Does your organization have off-line backups?
There are many considerations when it comes to choosing a secure offline backup solution, method, and configuration; you want to be sure you are making these important considerations.
Where are your backups accessed from?
Who/What can change your backup configurations or schedules? Who/What can delete backups?
These questions spawn an important fundamental foundation of backups:
Separation between the control of the systems being backed up and the actual backups themselves.
What does this mean?
Here is an example:
An organization you work for, we will name it “ReadyB2B”, has a single server that stores all critical company data; let’s call it THESERVER. Your backup solution operates like so: You login to THESERVER, launch the backup software, and manage the backups for THESERVER. From here, you can configure your backup schedule, what volumes are getting backed up, set the scheduling of when the backups should run / how frequently, among other administrative tasks. It’s very convenient (foreshadowing… security does not equal convenience)! You even have a recurring task on your calendar each week to go check that backups are running successfully. Backups are running, the backup software confirms successful completion of backups during your weekly checks – you are ready to restore quickly and effectively for any incident that an attacker may throw your way – Right?
WRONG!
What you didn’t know is that an attacker has gained access to your network via THESERVER weeks ago and has been lurking, performing recon, and planning an attack. One critical thing that the attacker has done during this time is effectively make your backups useless to you. “But I check them every week and the backup software has consistently reported successful backups!” The attacker has changed the encryption key used to store your backups. This means that backups are still running successfully but if you were to try to restore the backups, you would no longer have the correct encryption key to perform any restoration. You effectively have zero backups and, guess what, the attacker just deployed the payload… RANSOMWARE! You get the alert, you run through your incident response plan, access your disaster recovery plan, and find that you have no backups – the only option for restoration is to pay the ransom.

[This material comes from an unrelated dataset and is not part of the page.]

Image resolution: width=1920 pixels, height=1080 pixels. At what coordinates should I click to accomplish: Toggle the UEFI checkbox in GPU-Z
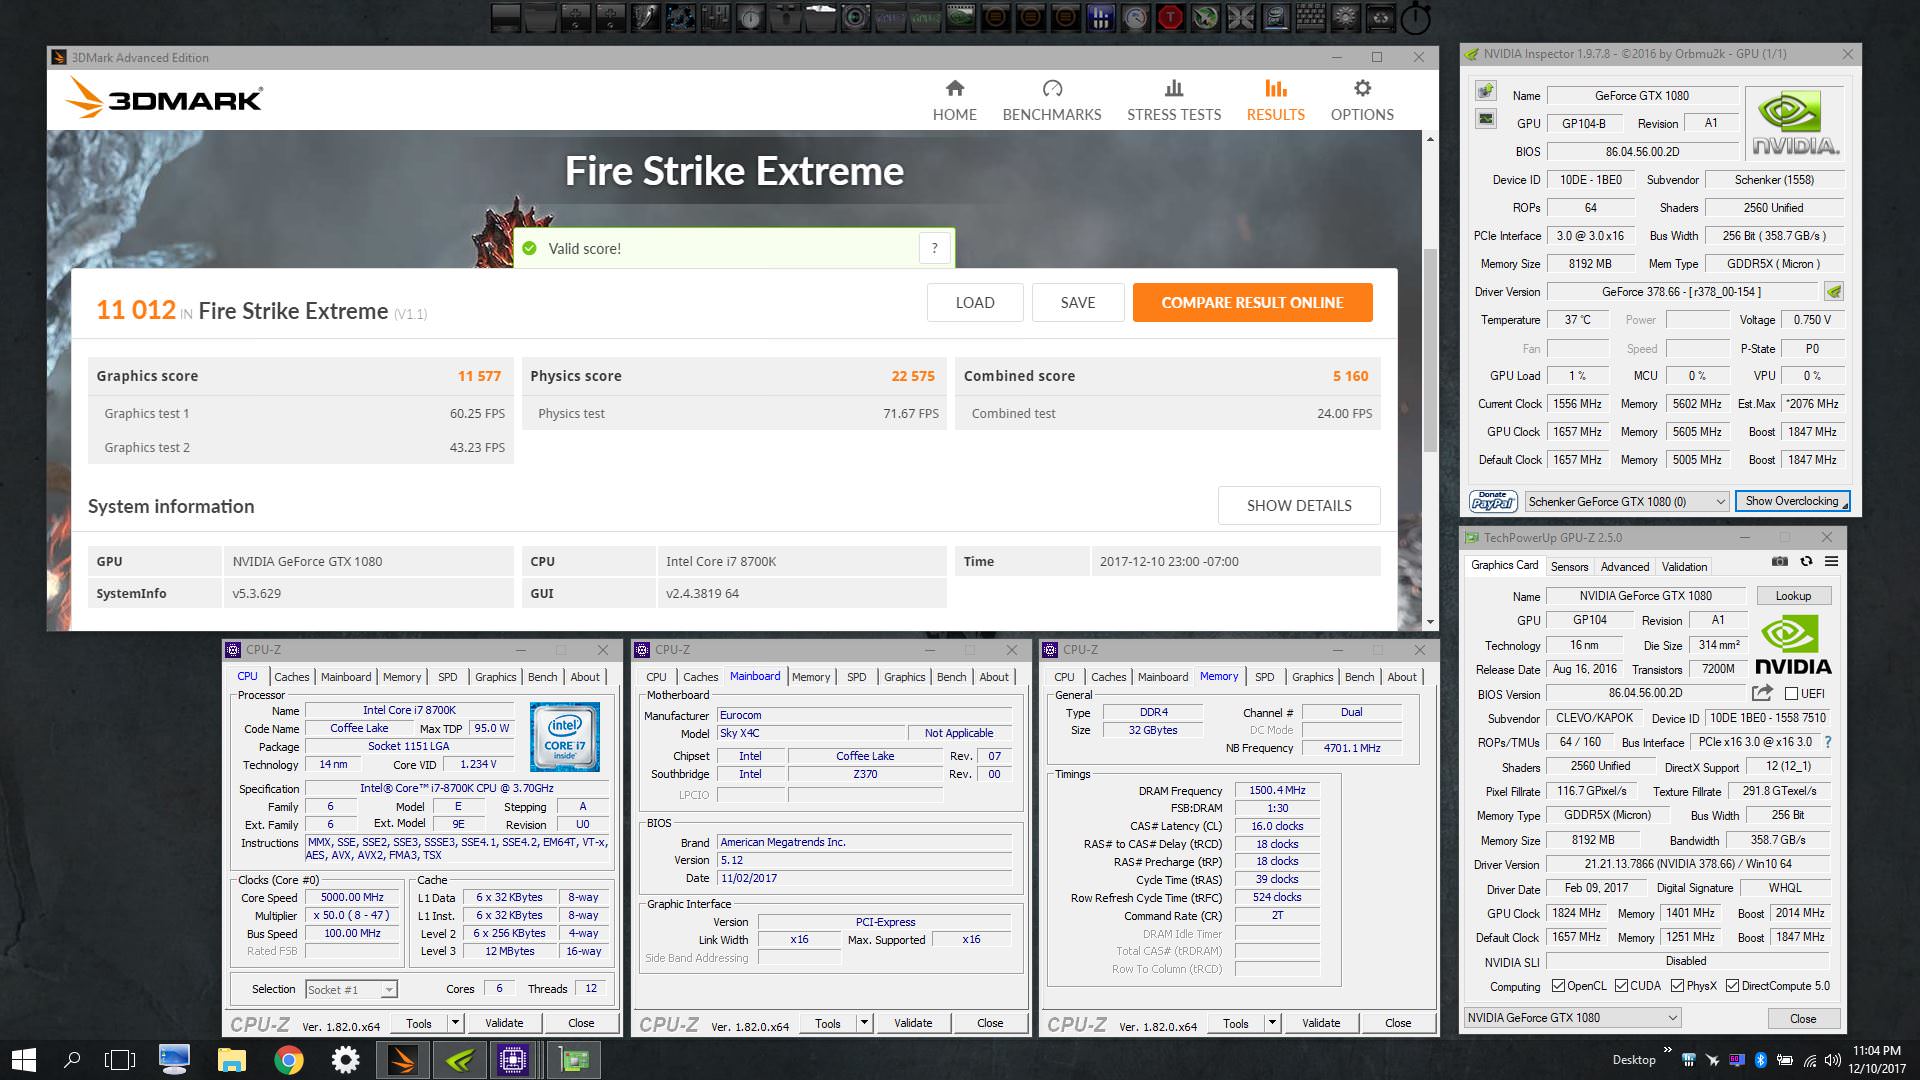(x=1792, y=694)

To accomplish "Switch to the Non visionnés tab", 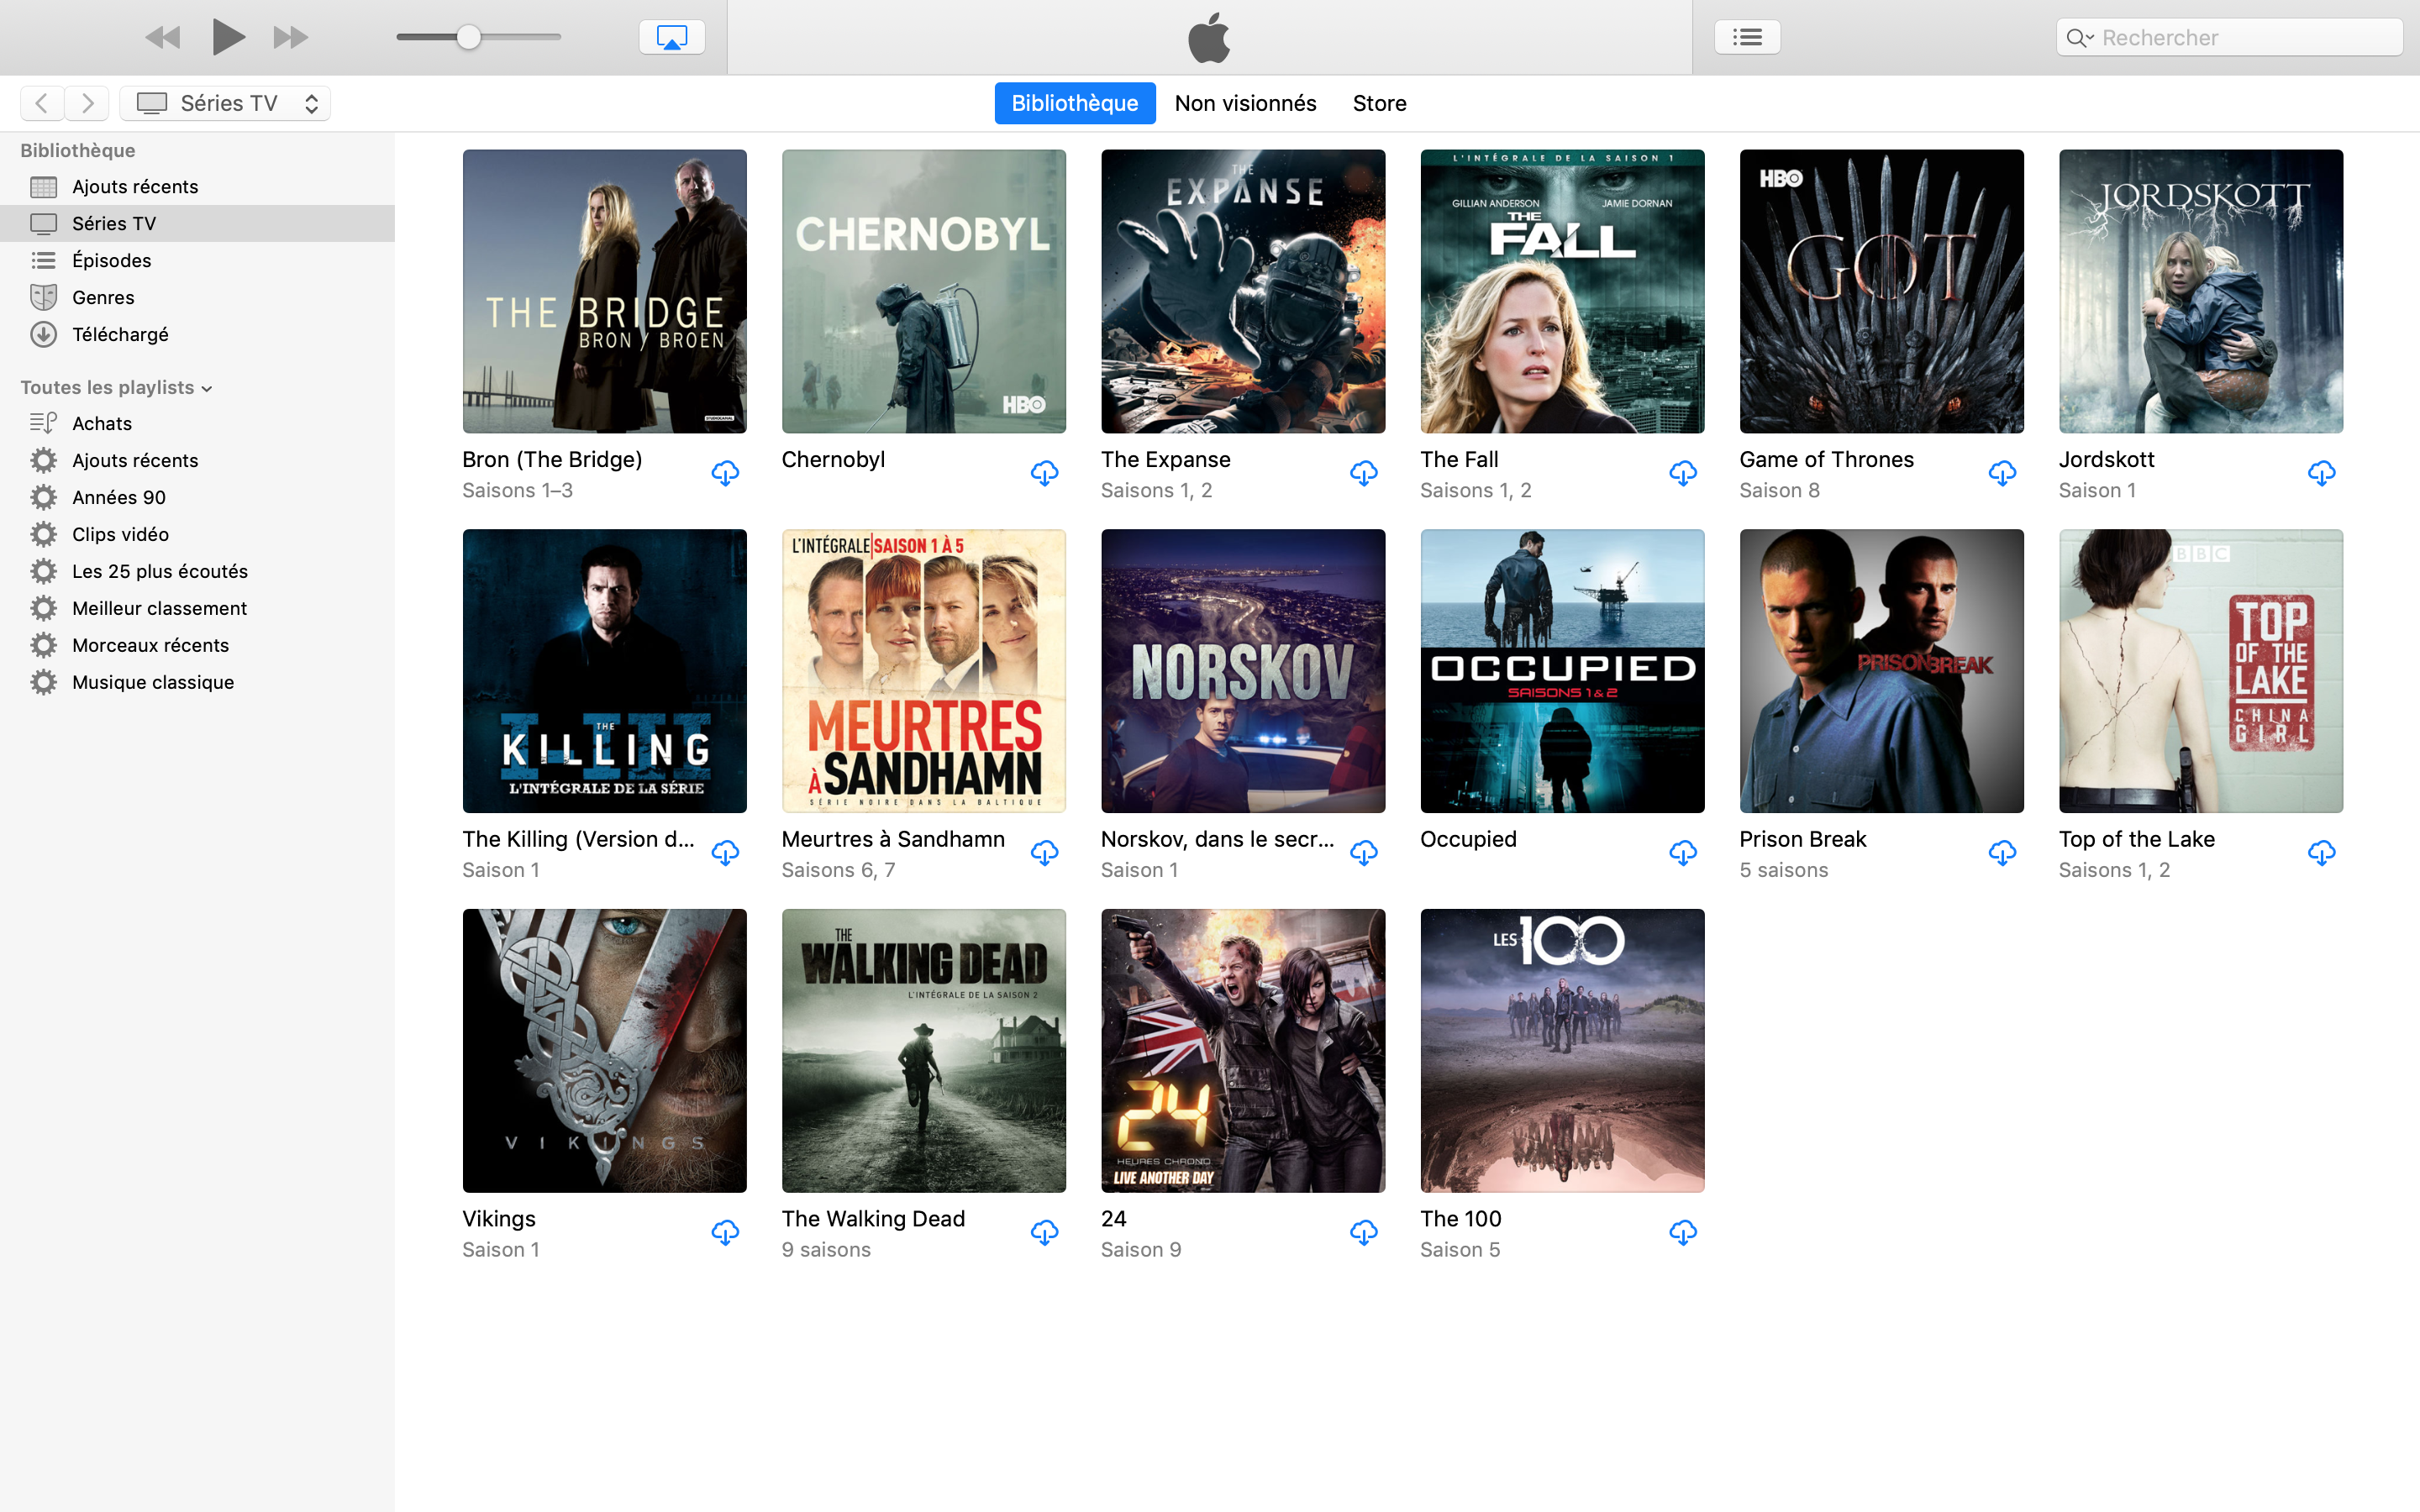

ReadyB2B is in a very serious situation now – the company may not survive. Not only that, but they must consider the morality of their only remaining option to restore operations; paying the ransom which funds further terrorism. Don’t be like ReadyB2B Pwned; consider this critically important aspect of backups.
To recap, what exactly was wrong with this company’s backup configuration?
The backup solution did not separate command and control of the server from command and control of the backups themselves. Basically, the moment the server, “THESERVER” in our example, was compromised by an attacker, so were the backups for that very same server. Your backup solution should include separation of these functions.
Bottom line: When you make a backup of your critical infrastructure, and enterprise level systems, you must backup all of your databases, and sensitive and personal information, employee information, and scripts, code, assets, etc. and all technologies, into separate backup folders, thus making it easy to backup all of your data, into an offline hard drive, that is not actually connected to the internet. Or your server, or system. This way in the event of any malicious attacks, you can easily and quickly recover your business and processes back to usual.